REQUIREMENT → Retype the material below word for word. Begin at the line that contains "The height and width of the screenshot is (819, 1456). Identify" and stop after the line that contains "Looking at the".
-- Begin TASK INPUTS --
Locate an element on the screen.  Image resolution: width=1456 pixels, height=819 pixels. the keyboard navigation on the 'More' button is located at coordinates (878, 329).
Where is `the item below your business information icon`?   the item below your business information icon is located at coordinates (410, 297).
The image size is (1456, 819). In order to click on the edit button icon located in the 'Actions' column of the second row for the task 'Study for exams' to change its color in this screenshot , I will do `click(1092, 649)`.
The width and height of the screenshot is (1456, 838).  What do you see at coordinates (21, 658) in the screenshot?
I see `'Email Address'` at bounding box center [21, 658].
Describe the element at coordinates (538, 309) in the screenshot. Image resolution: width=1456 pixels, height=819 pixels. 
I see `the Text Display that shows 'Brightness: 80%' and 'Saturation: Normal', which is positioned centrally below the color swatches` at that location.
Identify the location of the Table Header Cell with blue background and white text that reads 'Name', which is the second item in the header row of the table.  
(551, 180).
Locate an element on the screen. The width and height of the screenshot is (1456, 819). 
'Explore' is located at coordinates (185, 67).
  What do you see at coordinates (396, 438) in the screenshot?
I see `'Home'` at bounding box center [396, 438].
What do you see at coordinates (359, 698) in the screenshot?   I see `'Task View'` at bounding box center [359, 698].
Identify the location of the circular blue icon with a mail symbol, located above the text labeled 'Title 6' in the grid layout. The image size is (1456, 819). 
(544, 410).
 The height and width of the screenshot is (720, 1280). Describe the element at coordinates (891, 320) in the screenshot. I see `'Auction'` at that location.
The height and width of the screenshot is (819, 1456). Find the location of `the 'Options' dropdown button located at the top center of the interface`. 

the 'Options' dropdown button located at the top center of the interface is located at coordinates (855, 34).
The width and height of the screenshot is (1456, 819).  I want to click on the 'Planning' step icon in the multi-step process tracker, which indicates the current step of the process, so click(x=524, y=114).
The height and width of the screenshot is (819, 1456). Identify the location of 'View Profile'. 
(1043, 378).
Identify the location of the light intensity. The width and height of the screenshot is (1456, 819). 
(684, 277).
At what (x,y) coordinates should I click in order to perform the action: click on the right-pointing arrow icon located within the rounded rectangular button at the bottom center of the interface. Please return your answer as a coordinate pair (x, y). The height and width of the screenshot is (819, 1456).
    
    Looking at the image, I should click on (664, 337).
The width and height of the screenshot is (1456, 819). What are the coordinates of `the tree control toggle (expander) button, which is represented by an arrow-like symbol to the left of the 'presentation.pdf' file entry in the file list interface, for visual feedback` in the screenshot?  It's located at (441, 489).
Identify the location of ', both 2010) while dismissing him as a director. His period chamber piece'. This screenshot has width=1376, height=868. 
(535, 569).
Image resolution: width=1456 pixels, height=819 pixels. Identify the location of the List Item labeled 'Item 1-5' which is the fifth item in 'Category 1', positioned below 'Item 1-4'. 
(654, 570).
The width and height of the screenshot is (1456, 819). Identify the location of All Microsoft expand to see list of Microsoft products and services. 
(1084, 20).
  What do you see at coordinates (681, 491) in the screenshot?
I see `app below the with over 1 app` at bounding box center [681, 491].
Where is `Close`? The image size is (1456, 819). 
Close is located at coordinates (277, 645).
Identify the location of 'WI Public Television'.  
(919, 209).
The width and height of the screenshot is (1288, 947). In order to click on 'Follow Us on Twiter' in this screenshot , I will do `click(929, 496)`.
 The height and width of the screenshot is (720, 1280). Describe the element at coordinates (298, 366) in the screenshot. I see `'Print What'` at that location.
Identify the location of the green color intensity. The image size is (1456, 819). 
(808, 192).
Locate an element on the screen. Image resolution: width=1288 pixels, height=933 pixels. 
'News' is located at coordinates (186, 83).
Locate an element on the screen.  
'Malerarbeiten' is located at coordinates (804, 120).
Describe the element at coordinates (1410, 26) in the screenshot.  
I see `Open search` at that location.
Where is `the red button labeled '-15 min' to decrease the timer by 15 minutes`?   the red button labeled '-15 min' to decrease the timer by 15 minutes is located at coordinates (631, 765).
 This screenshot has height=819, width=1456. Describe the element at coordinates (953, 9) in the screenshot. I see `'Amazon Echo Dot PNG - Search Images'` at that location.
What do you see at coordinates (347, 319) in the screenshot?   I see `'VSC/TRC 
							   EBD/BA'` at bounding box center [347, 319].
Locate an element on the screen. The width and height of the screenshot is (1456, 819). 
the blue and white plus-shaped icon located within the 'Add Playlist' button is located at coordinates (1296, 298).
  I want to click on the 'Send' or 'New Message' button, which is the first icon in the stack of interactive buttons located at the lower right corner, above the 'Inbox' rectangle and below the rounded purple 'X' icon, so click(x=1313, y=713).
-- End TASK INPUTS --
SOLVED PROBLEM →
The height and width of the screenshot is (819, 1456). Identify the location of 'View Profile'. 
(1043, 378).
Identify the location of the light intensity. The width and height of the screenshot is (1456, 819). 
(684, 277).
At what (x,y) coordinates should I click in order to perform the action: click on the right-pointing arrow icon located within the rounded rectangular button at the bottom center of the interface. Please return your answer as a coordinate pair (x, y). The height and width of the screenshot is (819, 1456).
    
    Looking at the image, I should click on (664, 337).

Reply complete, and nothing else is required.